> _Excerpt_
A film review by Craig J. Koban

Rank: #12


2008, R, 111 mins.


Peter Bretter: Jason Segel / Sarah Marshall: Kristen Bell / Rachel Jansen: Mila Kunis / Brian Bretter: Bill Hader / Matthew: Jonah Hill / Chuck: Paul Rudd / Aldous Snow: Russell Brand

Directed by Nicholas Stoller / Written by Segal.

FORGETTING SARAH MARSHALL, if anything, is one of those perfectly well tailored, once in a blue moon introductions to a new and inspired comic maestro.  He is a 28-year-old Californian named Jason Segel.  His name may not be familiar, but you may recall seeing him on TV (he was a regular the short lived FREAKS AND GEEKS, did one memorable episode of ALIAS and can most recently be seen on HOW I MET YOUR MOTHER) and in movies (he was one of the stoner friends in KNOCKED UP, where he offered up such hilarious advice like, “If a woman’s on top, she can’t get pregnant.  It’s just gravity”).

> _Things to do_
A. In the Forgetting Sarah Marshall review, write out everything from "A film review" down to "Written by Segal." again, changing "Directed by" to "Helmed by".
B. Condense the paragraph of the Forgetting Sarah Marshall review that begins "FORGETTING SARAH MARSHALL, if anything" into a shorter version that keeps its main facts.
C. Continue the Forgetting Sarah Marshall review from the point where it ends.

> _Data provided_
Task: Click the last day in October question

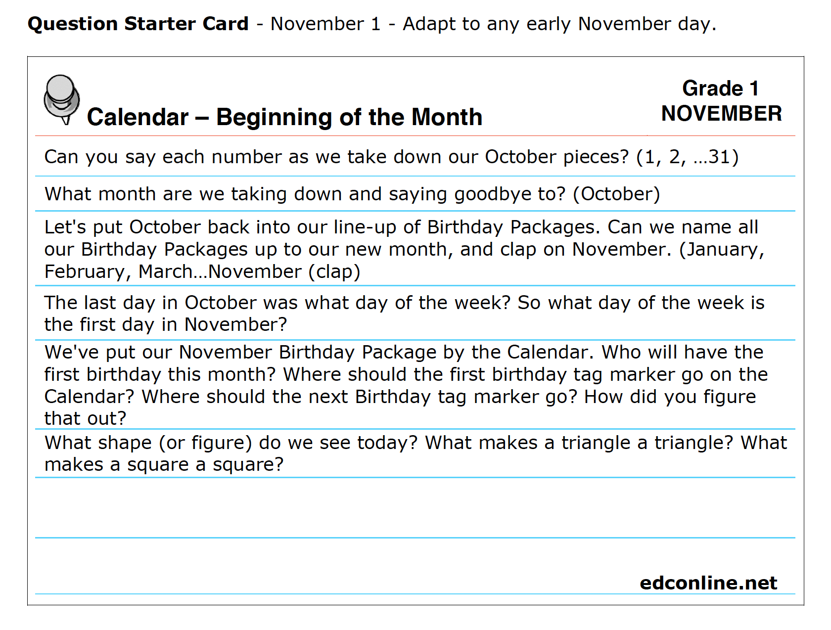Action: 415,313
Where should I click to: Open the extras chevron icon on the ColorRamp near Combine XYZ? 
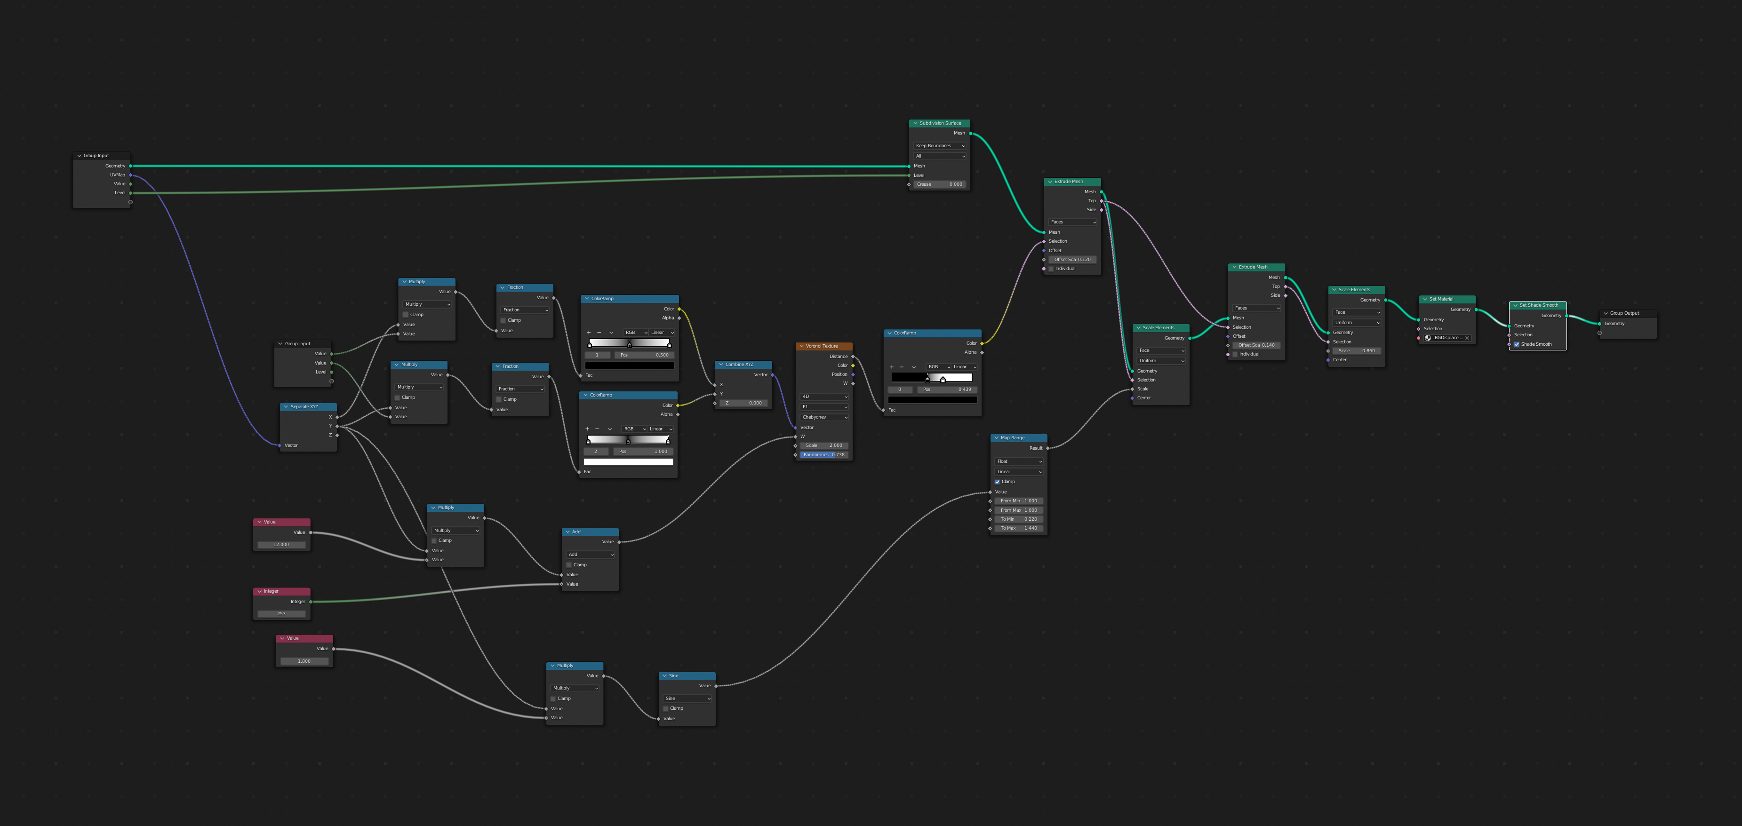(x=610, y=429)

> _The answers_
A.
A film review by Craig J. Koban

Rank: #12


2008, R, 111 mins.


Peter Bretter: Jason Segel / Sarah Marshall: Kristen Bell / Rachel Jansen: Mila Kunis / Brian Bretter: Bill Hader / Matthew: Jonah Hill / Chuck: Paul Rudd / Aldous Snow: Russell Brand

Helmed by Nicholas Stoller / Written by Segal.

B. FORGETTING SARAH MARSHALL introduces a new, inspired comic talent: Jason Segel, a 28-year-old Californian. Viewers may know him from TV, where he was a regular on the short-lived FREAKS AND GEEKS, appeared in one memorable episode of ALIAS and is now on HOW I MET YOUR MOTHER. They may also know him from film, where he played one of the stoner friends in KNOCKED UP.

C.
Segel is the poster boy for the everyman and is one of the most atypical and least glamorized leading men to grace the silver screen.  He’s not a tall, dark, chiseled to the hilt, beefcake of a man that looks like he just walked off the cover page of GQ.  No, he’s big, lumbering, pudgy, covered in body freckles, and is – in all manners – exceedingly ordinary looking.  That’s the hook of FORGETTING SARAH MARSHALL, which Segel stars in and writes:  A handsome and debonair actor would have all but buried the material; with Segel, his slacker personified insignificance and physical normalcy injects the film with a sense of reality.  Audiences can relate to him that much more because he looks like your average, twentysomething schlub. 

FORGETTING SARAH MARSHALL is also a film that proudly and exultantly continues the Judd Apatow rejuvenation of one of the most beloved of all genres: the romantic comedy.  He has made two of the best and uproarious comedies of our current decade in THE 40-YEAR-OLD VIRGIN and KNOCKED UP, but he has also completely altered and deconstructed the romantic comedy in what I think is the most important renovation of any genre in many a moon.  Romantic comedies have long been lock up within the confines of “chick flicks”;  female centric films where men are portrayed as lecherous sex-starved maniacs or dopey, uncaring and unsympathetic fiends.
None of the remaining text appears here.